Pound / New Zealand Dollar: Big Move Imminent as Market Compresses

New Zealand Dollar

© Comugnero Silvana, Adobe Stock

The Pound-New Zealand Dollar currency pair appears to be consolidating and establishing the foundations for a big break, but which way will the exchange rate move?

The GBP/NZD exchange rate looks to be a market that is flatlining with the currency pair looking increasingly reluctant to move away from the big 1.90 level.

The daily range in the exchange rate appears to be narrowing with neither bulls nor bears taking control with  evidence of the apparently stagnating market being encapsulated clearly in the below chart:

Pound compression vs. NZ Dollar

But we would caution that the compression evident in the above could ultimately lead to a break out either higher or lower as such states don't tend to persist.

Think of the situation as a coiling spring, and what is needed now is a trigger to generate the directional move. Our suspicions suggest this trigger will come from the Sterling side of the equation.

With this in mind, watch the looming European Council Summit due to be held on March 22-23 where leaders will agree on whether to enter into a transitional Brexit period with the UK.

Failure to do so would almost certainly trigger a break in GBP/NZD lower. A 'yes', would however probably have the effect of sending Sterling higher.

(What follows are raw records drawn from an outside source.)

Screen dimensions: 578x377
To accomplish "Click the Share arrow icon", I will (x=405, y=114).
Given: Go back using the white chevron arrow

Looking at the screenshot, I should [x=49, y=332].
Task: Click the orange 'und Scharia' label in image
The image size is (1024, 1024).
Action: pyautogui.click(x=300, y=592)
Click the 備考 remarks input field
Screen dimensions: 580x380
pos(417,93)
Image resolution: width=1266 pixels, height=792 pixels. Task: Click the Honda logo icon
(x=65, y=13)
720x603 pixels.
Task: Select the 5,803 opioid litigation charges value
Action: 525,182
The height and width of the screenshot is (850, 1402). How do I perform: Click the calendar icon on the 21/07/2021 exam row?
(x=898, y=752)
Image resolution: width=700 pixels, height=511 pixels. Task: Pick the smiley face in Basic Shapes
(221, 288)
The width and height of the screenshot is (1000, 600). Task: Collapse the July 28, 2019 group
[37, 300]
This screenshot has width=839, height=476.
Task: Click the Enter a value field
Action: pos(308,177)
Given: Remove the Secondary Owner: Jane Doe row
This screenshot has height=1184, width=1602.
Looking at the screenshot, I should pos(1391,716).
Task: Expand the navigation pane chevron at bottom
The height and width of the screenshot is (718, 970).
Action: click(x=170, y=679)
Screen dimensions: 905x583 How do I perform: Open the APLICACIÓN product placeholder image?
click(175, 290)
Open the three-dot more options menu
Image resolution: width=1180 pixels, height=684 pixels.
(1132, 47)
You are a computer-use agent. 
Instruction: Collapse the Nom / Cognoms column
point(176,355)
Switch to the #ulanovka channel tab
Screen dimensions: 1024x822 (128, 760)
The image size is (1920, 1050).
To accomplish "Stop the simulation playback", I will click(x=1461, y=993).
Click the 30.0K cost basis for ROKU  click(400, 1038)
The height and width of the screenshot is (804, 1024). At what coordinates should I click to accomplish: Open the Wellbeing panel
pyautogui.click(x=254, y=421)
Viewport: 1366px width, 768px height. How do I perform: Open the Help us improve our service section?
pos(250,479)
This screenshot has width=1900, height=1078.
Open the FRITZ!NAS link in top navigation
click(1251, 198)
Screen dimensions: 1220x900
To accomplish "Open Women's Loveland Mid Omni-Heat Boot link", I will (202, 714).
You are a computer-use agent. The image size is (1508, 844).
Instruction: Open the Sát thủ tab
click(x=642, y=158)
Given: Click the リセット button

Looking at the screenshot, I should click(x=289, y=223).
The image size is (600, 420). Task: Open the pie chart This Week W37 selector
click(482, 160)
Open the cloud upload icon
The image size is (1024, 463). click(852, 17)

"Both the prospect and the timing of a transitional deal on Brexit remain highly uncertain. If such a deal does take place, however, it could be an important positive development for sterling in the near-term by reducing 'cliff-edge' risks," says Lefteris Farmakis, a strategist with UBS.  

Signals this week concerning ongoing Brexit negotiations suggest that the two sides are closing in on a deal and that there should be some good news for Sterling bulls to latch onto next week.

However, gains would be short-term in nature Farmakis argues saying that there will of course remain uncertainties following the agreement of a transitional Brexit Deal.

"This is because they relate to the new trading arrangements between the EU and the UK after Brexit against a still- vulnerable current account position and a fundamentally expensive currency. Thus we retain our structurally bearish view on Sterling over the long haul," says Farmakis.

On the New Zealand side of the equation, confidence has been returning now that the new Labour-lead government has found its stride and convinced markets that there are no significant market-unfriendly policy changes in the pipeline.

Strong global commodity prices, robust domestic economic growth are seen to be behind the NZD's recent outperformance.

However, there are concerns that the currency is starting to punch above its weight when global developments are considered.

"The New Zealand dollar has surprised many with its resilience over recent months. Its strength has been in the face of the disappearance of interest rate differentials versus the US, higher volatility on global markets, and the recent threats of global trade wars," says Sharon Zollner, Chief Economist with ANZ Bank.

Concerning the outlook, ANZ are not convinced the NZD's period of outperformance will persist, "particularly as global liquidity continues to tighten, which should eventually put the NZD back on the defensive." You can read more on ANZ's views here.

On margin, this reads GBP/NZD positive to us, but again, when it comes to this exchange rate it is the Brexit transition deal resolution that will be the key determinant in delivering fresh levels.